Data excerpts ->
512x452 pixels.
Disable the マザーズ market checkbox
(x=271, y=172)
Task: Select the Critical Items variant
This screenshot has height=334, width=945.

Exercise goal ->
Go through the listing and transcribe all of it exactly.

Solved exercise ->
512x452 pixels.
Disable the マザーズ market checkbox
(x=271, y=172)
Task: Select the Critical Items variant
This screenshot has height=334, width=945.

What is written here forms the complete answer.